Tutto il mondo è paese

Da quando abbiamo iniziato a camminare con il Sermig non siamo più capaci di stare fermi. Sappiamo però di non essere gli unici incapaci di stare con le mani in mano: così, se c’è l’opportunità di fare qualcosa insieme a chi, come noi, sta camminando con il Sermig, siamo pronti a partire e a metterci in gioco.

Con questo spirito di condivisione sabato 28 maggio 2016 siamo partiti alla volta di Bonate di Sopra (Bergamo) entusiasti di rivedere le amicizie nate in Arsenale e con la voglia di metterci al servizio insieme a tanti giovani per chi bussa alla porta degli Arsenali.

E così ci siamo ricordati, ancora una volta, di non essere gli unici a credere che “la volontà di non arrendersi al male, di non pensare mai che ci sia qualcosa di impossibile per chi si affida totalmente al Signore” ci fa essere Sermig a casa nostra.
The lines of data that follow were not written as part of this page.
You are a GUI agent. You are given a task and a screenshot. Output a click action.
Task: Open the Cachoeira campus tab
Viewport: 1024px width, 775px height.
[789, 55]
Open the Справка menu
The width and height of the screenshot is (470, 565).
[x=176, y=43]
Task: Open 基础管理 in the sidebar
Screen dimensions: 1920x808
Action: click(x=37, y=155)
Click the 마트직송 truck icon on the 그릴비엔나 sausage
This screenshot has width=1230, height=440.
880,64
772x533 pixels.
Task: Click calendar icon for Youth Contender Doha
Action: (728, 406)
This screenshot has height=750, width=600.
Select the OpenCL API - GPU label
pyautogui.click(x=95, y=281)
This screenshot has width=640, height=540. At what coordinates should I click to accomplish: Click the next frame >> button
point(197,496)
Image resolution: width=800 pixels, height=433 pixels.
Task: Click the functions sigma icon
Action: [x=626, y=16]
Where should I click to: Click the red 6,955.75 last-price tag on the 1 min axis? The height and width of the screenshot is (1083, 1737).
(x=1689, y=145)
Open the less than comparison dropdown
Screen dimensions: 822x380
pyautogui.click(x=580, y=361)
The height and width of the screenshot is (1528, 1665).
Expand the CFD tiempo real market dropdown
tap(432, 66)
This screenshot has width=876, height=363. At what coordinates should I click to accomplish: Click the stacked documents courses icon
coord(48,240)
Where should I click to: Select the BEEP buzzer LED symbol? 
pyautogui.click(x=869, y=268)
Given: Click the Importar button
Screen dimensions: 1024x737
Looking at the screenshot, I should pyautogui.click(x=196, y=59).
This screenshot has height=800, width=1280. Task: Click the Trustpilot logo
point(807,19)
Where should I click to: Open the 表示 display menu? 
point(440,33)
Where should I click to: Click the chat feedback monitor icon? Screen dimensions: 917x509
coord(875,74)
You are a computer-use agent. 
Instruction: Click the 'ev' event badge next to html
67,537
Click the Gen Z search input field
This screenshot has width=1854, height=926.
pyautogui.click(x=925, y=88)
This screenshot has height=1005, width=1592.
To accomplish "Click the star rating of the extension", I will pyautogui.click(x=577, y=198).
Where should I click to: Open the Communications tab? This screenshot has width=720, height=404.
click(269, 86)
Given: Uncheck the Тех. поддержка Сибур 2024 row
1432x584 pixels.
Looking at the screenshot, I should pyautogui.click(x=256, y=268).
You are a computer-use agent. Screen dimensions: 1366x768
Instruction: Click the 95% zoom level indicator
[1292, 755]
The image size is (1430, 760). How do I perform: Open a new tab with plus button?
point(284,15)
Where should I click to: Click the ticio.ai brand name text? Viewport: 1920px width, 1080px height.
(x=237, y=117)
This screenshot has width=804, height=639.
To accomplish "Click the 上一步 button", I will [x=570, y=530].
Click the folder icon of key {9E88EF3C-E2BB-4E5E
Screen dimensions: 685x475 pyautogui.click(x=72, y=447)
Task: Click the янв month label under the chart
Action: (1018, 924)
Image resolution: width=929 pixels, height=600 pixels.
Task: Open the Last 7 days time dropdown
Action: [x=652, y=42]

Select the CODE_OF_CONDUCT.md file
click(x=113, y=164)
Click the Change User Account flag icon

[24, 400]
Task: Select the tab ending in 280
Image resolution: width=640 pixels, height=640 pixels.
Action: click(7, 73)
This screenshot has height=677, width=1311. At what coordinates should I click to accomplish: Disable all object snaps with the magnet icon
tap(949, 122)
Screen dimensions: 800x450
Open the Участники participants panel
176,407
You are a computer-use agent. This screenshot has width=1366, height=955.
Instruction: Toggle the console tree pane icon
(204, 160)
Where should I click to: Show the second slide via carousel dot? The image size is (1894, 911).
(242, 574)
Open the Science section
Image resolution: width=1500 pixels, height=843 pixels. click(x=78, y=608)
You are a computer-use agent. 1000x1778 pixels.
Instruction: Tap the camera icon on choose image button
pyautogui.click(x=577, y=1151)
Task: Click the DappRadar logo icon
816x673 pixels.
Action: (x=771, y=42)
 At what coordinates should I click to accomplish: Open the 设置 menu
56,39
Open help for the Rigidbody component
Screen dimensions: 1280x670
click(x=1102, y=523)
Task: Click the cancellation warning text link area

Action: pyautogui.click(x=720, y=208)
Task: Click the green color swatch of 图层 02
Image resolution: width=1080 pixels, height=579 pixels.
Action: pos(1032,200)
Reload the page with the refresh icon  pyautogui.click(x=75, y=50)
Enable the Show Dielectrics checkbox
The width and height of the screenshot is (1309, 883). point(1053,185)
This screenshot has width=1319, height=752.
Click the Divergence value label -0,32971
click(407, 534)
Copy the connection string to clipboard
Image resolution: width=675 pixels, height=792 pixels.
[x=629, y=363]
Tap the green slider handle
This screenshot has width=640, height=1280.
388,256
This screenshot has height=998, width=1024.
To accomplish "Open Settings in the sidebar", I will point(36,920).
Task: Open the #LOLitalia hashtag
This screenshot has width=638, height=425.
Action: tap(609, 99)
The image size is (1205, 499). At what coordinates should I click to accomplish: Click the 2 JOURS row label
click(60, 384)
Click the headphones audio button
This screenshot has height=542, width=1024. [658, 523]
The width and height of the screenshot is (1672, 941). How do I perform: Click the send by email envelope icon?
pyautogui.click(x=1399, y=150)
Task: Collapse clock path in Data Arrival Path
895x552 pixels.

Ce lo hanno dimostrato il pullulare di giovani e adulti che ha animato il pomeriggio, le amicizie rinsaldate e le nuove conoscenze, il bene che è diventato aiuto concreto grazie a chi ha restituito il proprio tempo e chi si è fidato di noi. Abbiamo visto che la voglia di aiutare gli altri, l’entusiasmo di decine e decine di giovani che si sono messi in gioco mettendoci per primi la faccia non ha confini: tutto il mondo è paese.

La raccolta “condividiamo il pane quotidiano” fatta a Bonate di Sopra aveva le stesse caratteristiche, lo stesso entusiasmo e la stessa voglia di mettersi in gioco delle raccolte alimentari fatte a Mori, a Torino e in tutti i paesi del mondo.
Tutto il mondo è un paese: le difficoltà incontrate, le porte aperte e quelle chiuse in faccia, gli anziani che rispondono in dialetto e incoraggiano l’iniziativa o quelli che rispondono a monosillabi sono elementi che ci fanno accorgere che il bene non ha confini.

I confini apparenti dei nostri paesi di appartenenza si rivelano in realtà una fitta rete di strade che ci permettono di aprirci, di condividere le esperienze con gli altri, di avere l’impressione di non essere mai usciti dalla porta dell’Arsenale e di essere Sermig qua dove siamo, nello stesso paese. Anzi, non solo viviamo nello stesso paese, ma “ci consideriamo inquilini di un condominio sempre in costruzione, sempre in crescita”.